*WHAT IS EXPECTED*.
Transcribe exactly the span of lines that begins the records and ends with the line holding "Tap the Free", both boundary lines included.

*Dataset items*.
* * * * * * * * *

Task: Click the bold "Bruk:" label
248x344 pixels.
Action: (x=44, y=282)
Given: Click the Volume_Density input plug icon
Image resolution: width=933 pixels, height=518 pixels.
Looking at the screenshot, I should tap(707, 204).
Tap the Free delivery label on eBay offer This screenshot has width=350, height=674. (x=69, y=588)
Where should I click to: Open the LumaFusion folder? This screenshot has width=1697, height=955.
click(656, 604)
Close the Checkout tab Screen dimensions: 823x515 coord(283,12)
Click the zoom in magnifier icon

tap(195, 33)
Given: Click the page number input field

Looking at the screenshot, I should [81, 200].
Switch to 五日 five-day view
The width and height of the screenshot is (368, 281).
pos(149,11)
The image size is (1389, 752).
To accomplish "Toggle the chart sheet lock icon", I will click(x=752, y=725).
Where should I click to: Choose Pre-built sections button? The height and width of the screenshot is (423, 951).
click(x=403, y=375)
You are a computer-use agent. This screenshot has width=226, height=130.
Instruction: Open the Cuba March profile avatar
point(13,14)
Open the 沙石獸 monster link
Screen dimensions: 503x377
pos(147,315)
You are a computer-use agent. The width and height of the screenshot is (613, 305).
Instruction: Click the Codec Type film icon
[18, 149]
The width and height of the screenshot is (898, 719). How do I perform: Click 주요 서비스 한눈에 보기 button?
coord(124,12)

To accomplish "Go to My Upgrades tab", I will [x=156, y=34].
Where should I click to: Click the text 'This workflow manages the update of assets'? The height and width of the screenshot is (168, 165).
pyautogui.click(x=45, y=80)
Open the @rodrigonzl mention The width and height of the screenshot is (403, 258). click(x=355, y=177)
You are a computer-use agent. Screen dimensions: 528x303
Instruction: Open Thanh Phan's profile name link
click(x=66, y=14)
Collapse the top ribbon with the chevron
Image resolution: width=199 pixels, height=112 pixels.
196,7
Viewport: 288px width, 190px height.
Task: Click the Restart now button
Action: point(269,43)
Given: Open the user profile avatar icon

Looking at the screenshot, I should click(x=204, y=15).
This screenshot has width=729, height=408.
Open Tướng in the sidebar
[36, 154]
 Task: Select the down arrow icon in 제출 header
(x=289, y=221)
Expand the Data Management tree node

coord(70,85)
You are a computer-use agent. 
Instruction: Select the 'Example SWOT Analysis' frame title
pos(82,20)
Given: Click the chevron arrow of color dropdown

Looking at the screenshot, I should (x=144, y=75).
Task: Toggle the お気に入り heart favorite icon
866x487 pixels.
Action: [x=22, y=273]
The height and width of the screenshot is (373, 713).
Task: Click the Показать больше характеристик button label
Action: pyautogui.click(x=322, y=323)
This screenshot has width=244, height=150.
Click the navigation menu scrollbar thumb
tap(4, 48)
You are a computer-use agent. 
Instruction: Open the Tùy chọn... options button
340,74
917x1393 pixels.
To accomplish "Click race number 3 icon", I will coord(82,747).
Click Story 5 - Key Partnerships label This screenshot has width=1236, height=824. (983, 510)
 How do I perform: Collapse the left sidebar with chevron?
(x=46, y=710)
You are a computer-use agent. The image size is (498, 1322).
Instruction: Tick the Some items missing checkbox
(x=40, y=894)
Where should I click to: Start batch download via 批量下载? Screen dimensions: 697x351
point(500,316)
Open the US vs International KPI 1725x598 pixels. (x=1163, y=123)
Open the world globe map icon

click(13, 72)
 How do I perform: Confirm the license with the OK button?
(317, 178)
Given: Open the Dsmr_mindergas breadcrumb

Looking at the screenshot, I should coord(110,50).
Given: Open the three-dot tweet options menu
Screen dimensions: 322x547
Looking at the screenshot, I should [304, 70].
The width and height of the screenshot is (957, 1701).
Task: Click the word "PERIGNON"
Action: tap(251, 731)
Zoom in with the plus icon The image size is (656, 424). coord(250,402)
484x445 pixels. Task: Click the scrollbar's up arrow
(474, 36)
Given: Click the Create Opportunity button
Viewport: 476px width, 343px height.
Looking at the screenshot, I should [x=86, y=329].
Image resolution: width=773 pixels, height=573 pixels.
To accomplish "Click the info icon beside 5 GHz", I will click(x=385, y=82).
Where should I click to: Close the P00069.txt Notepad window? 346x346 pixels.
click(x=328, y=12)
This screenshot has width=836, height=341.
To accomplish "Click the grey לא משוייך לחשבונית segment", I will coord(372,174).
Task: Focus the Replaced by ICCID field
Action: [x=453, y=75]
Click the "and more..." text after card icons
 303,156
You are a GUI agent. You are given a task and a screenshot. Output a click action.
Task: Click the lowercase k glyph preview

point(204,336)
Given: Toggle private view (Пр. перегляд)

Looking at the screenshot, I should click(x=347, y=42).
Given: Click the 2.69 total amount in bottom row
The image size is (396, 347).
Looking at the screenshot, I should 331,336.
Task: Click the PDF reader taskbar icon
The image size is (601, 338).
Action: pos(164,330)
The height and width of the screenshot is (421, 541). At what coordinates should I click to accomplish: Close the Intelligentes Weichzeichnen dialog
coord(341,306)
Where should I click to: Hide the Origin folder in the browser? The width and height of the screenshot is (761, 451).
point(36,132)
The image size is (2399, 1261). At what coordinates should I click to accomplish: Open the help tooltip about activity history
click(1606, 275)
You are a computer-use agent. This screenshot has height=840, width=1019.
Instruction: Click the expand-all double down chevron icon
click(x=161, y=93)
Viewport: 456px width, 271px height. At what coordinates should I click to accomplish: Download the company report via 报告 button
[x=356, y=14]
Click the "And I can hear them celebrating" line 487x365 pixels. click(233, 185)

* * * * * * * * *

*RESPONSE TO THIS TASK*.
Task: Click the bold "Bruk:" label
248x344 pixels.
Action: (x=44, y=282)
Given: Click the Volume_Density input plug icon
Image resolution: width=933 pixels, height=518 pixels.
Looking at the screenshot, I should tap(707, 204).
Tap the Free delivery label on eBay offer This screenshot has width=350, height=674. (x=69, y=588)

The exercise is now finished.